### Input material
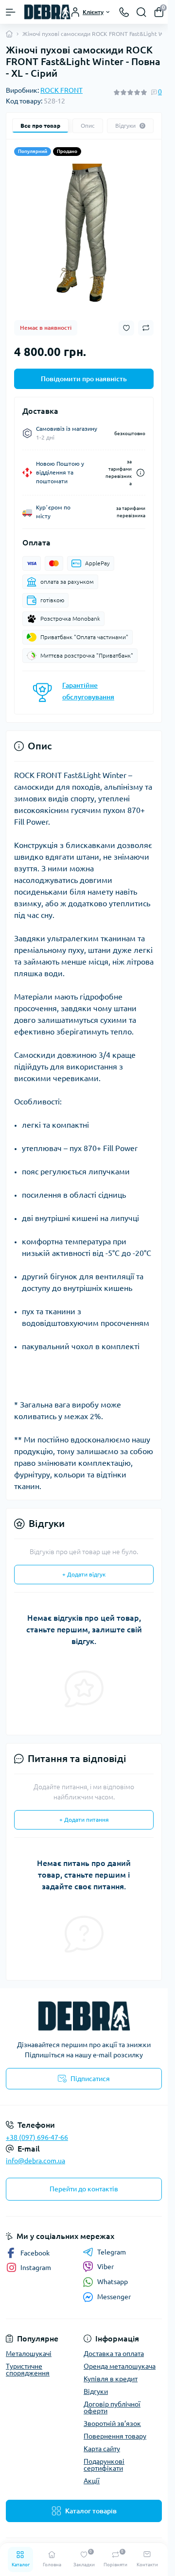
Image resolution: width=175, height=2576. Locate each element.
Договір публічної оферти (112, 2407)
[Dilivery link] (140, 472)
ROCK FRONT (61, 90)
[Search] (141, 12)
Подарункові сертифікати (104, 2464)
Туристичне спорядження (28, 2369)
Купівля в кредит (111, 2379)
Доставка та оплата (114, 2353)
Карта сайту (102, 2449)
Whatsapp (112, 2282)
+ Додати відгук (83, 1574)
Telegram (111, 2252)
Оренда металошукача (120, 2366)
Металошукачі (29, 2353)
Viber (105, 2267)
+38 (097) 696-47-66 (37, 2137)
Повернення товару (115, 2436)
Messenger (114, 2297)
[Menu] (11, 12)
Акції (92, 2481)
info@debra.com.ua (35, 2161)
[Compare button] (146, 328)
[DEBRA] (84, 2016)
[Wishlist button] (126, 328)
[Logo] (47, 12)
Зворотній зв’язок (112, 2423)
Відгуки (96, 2391)
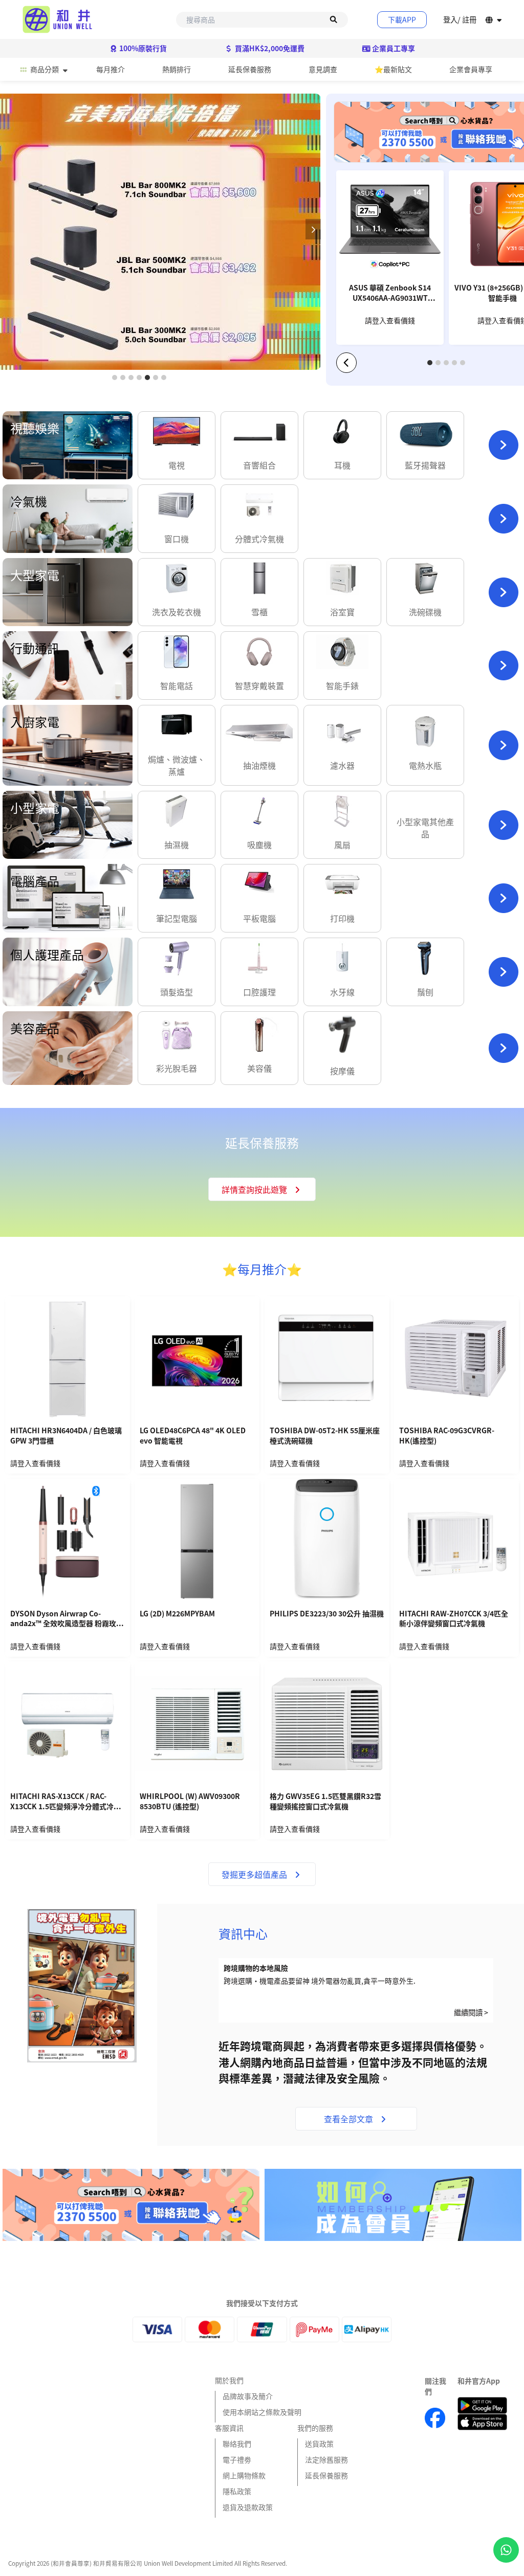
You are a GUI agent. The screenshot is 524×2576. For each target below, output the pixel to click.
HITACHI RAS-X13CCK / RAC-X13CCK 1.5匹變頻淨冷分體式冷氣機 (65, 1802)
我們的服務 (315, 2428)
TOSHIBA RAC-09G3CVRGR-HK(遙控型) (446, 1436)
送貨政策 (319, 2443)
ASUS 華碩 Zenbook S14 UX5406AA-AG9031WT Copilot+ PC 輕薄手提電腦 (389, 293)
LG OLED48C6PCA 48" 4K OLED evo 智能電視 (193, 1436)
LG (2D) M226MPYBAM (177, 1613)
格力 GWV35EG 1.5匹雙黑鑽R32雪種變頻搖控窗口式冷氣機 (325, 1801)
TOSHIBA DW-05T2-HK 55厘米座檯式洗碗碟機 (325, 1436)
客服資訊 (229, 2428)
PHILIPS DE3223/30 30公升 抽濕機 (327, 1613)
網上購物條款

### Task statement
All pictures are to be skipped; the lines from the first line of the records through the line containing "格力 GWV35EG 1.5匹雙黑鑽R32雪種變頻搖控窗口式冷氣機 (325, 1801)" are to be repeated exactly, both ends included.

### Solved exercise
Image resolution: width=175, height=2576. Locate each element.
Договір публічної оферти (112, 2407)
[Dilivery link] (140, 472)
ROCK FRONT (61, 90)
[Search] (141, 12)
Подарункові сертифікати (104, 2464)
Туристичне спорядження (28, 2369)
Купівля в кредит (111, 2379)
Доставка та оплата (114, 2353)
Карта сайту (102, 2449)
Whatsapp (112, 2282)
+ Додати відгук (83, 1574)
Telegram (111, 2252)
Оренда металошукача (120, 2366)
Металошукачі (29, 2353)
Viber (105, 2267)
+38 (097) 696-47-66 (37, 2137)
Повернення товару (115, 2436)
Messenger (114, 2297)
[Menu] (11, 12)
Акції (92, 2481)
info@debra.com.ua (35, 2161)
[Compare button] (146, 328)
[DEBRA] (84, 2016)
[Wishlist button] (126, 328)
[Logo] (47, 12)
Зворотній зв’язок (112, 2423)
Відгуки (96, 2391)
You are a GUI agent. The screenshot is 524×2576. For each target below, output the pixel to click.
HITACHI RAS-X13CCK / RAC-X13CCK 1.5匹變頻淨冷分體式冷氣機 (65, 1802)
我們的服務 (315, 2428)
TOSHIBA RAC-09G3CVRGR-HK(遙控型) (446, 1436)
送貨政策 (319, 2443)
ASUS 華碩 Zenbook S14 UX5406AA-AG9031WT Copilot+ PC 輕薄手提電腦 (389, 293)
LG OLED48C6PCA 48" 4K OLED evo 智能電視 (193, 1436)
LG (2D) M226MPYBAM (177, 1613)
格力 GWV35EG 1.5匹雙黑鑽R32雪種變頻搖控窗口式冷氣機 (325, 1801)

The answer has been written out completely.